Rebel leader says Nuba have the will to fight Khartoum

Julie Flint in the Nuba mountains, Sudan
Guardian

Tuesday April 17, 2001

Representatives of the Nuba people of central Sudan have vowed to continue fighting the Islamist government in Khartoum despite the death of Yousif Kuwa, who led the resistance in the Nuba mountains for 16 years, and the UN's failure to deliver on a promise of desperately needed food and relief.

In his first act as military governor of rebel territory in the Nuba mountains since Kuwa's death on March 31, Abdel Aziz Adam el-Helo last week convened the Nuba's advisory council, or parliament.

More than 200 delegates who had walked for up to three days to attend the meeting voted unanimously against surrender, according to Commander Helo, who leads the Sudan People's Liberation Army (SPLA) in the region.

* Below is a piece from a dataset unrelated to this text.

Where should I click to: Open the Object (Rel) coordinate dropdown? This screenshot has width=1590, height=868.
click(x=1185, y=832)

"They said: 'Yousif brought us out of the caves and opened the door for us to express ourselves as Nuba'," Commander Helo said in an interview in the secret mountain location where Kuwa was buried with full military honours on April 10.

"Yousif's death has depressed people because he was a teacher and a father, but they are still committed. People are determined - they want a way out," he said.

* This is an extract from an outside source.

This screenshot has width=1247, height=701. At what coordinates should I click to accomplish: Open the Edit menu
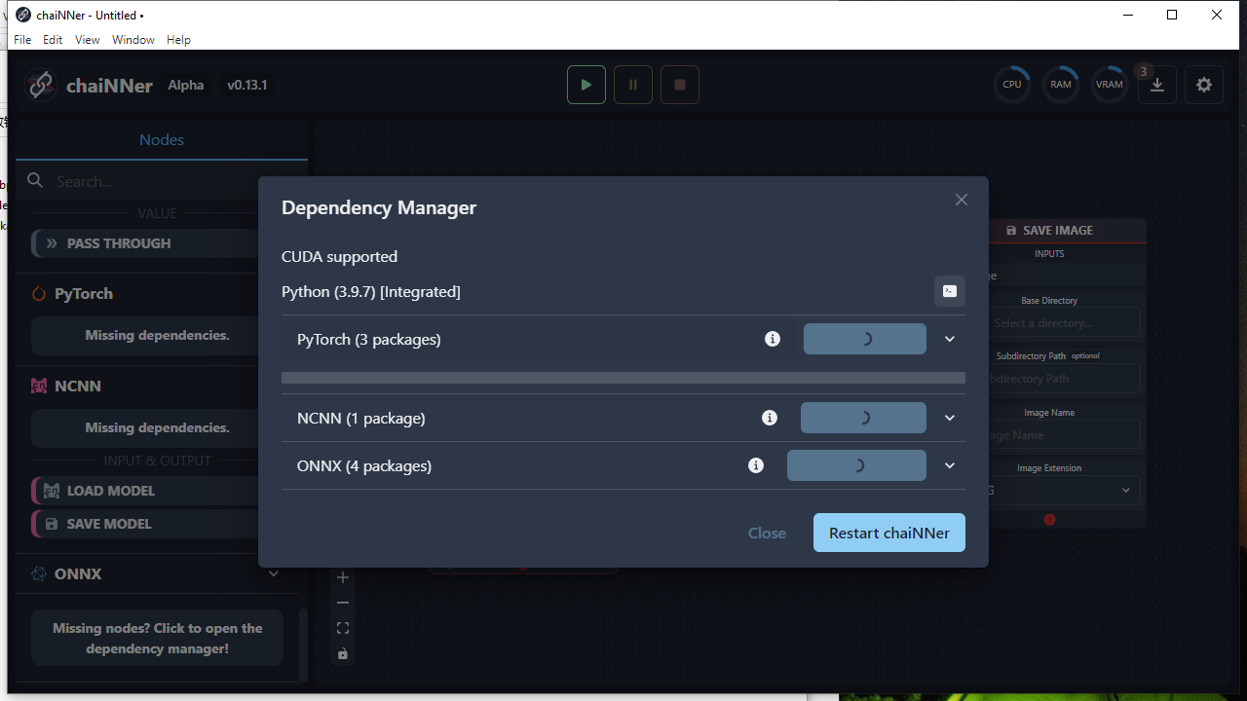(53, 40)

In the year before his death, illness kept Kuwa away from the mountains. Government troops, militias and "holy warriors" captured much of the Nuba's best agricultural land, forcing starving civilians to flee to government garrisons where the only possible identity is an Arab-Islamic one.

Ambushes and rape increased significantly in the plains between the mountains, cut off from the world since the National Islamic Front seized power in 1989.

Since arriving among the African Nuba two months ago, Commander Helo - a friend of Kuwa and reputed to be one of the SPLA's most effective leaders - has been reorganising to try to seize the initiative for the first time in a decade.

He has two priorities: "To recapture productive land and to ensure that the democratic process instituted by Yousif continues and flourishes."

Morale was high at Kuwa's funeral as 120 soldiers escorted the coffin to the foothills from the rough airstrip that is the Nubas' only gateway to the world. "Yousif had the vision. Abdel Aziz is the man to implement that vision," a mourner said.